ЧТО НУЖНО СДЕЛАТЬ:
(a) Когда, согласно фрагменту документа, состоялся учредительный съезд Фашистской партии Муссолини?
(b) Перепечатайте из фрагмента документа текст между словами «Поставщики бессмысленного мрака» и «и преданы забвению.» включительно.

ФРАГМЕНТ ДОКУМЕНТА:
━━━━━━━━━━━━━━━━

10 Праворадикальные писатели. Маринетти - поэт-футурист, возглавлял группу футури­стов на учредительном съезде Фашистской партии Муссолини в марте 1919 г. и участво­вал в разработке ее программы. Луи-Фердинанд Селин - французский писатель, автор книг «Путешествие на край ночи», «Из одного замка в другой» и т.п. «Изуродованный на l-ой мировой войне, куда отправился добровольцем, желчный инвалид. Мрачный писа­тель-пессимист Селин [...] ...настоящее мировоззрение злобного правого анархиста. Селин обновил французскую литературу, указав ей пример, что есть еще непочатые за­пасы народных слов, народного видения, народных мнений. До него французская лите­ратура говорила языком избранных интеллектуалов (курсив переводчика). Умер он [...] в меховой безрукавке, запущенный и больной. Селин это Бог для раздраженных рабо­тяг, для тех, кто торгует на улицах, кряхтя, встает на работу в раннюю рань, ругает пра­вительство у пивных стоек, несчастлив в личной жизни, для ипохондриков, полицейских и мрачных молодых людей. [...] У Селина всегда будут читатели.» (Э. Лимонов). Вопрос о том, претендовал ли вообще Селин на какой-либо интеллектуализм остается откры­тым. Прим. перев.




Поставщики бессмысленного мрака — это Похоронная Команда современного искусства, а мы — «те, кого нет». Пусть натуралисти­ческие бальные залы оккультных безделушек Третьего Рейха и кар­тины детской насильственной смерти развлекают тех, кто правит Зре­лищем, смерть на экране телевизора смотрится лучше, чем жизнь, а мы, хаоты, верующие в мятежную радость, извергнуты во тьму вне­шнюю и преданы забвению.

━━━━━━━━━━━━━━━━

ИСХОДНЫЕ ДАННЫЕ:
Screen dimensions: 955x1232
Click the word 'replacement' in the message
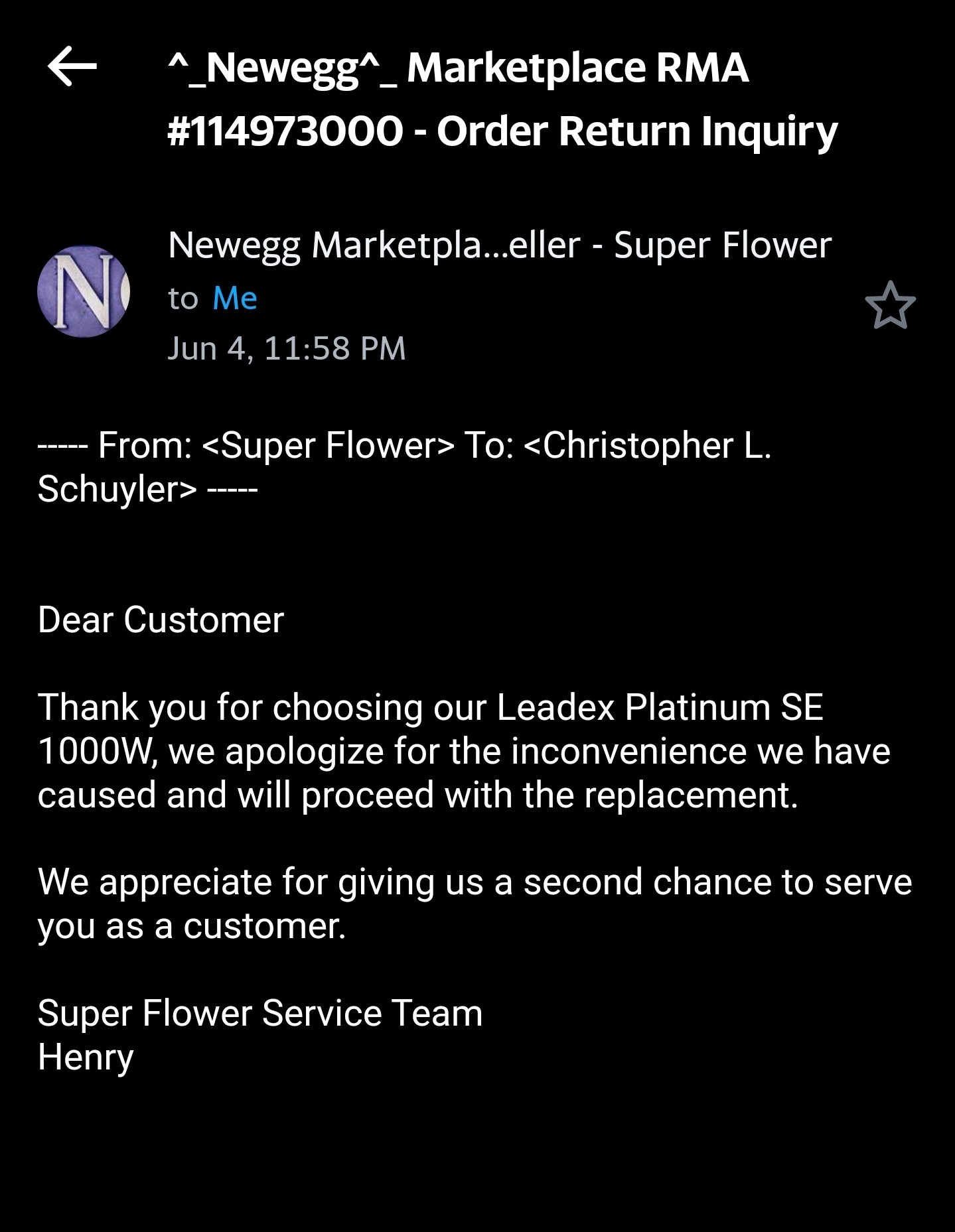point(687,795)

━━━━━━━━━━━━━━━━

ОТВЕТЫ К ЗАДАНИЯМ:
(a) В марте 1919 г.

(b)
Поставщики бессмысленного мрака — это Похоронная Команда современного искусства, а мы — «те, кого нет». Пусть натуралисти­ческие бальные залы оккультных безделушек Третьего Рейха и кар­тины детской насильственной смерти развлекают тех, кто правит Зре­лищем, смерть на экране телевизора смотрится лучше, чем жизнь, а мы, хаоты, верующие в мятежную радость, извергнуты во тьму вне­шнюю и преданы забвению.